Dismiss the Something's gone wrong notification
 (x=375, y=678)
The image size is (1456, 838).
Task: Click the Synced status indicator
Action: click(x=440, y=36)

════════

= WORK INSTRUCTION =
Print each entry precisely. Include every line.

= EXERCISE OUTPUT =
Dismiss the Something's gone wrong notification
 (x=375, y=678)
The image size is (1456, 838).
Task: Click the Synced status indicator
Action: click(x=440, y=36)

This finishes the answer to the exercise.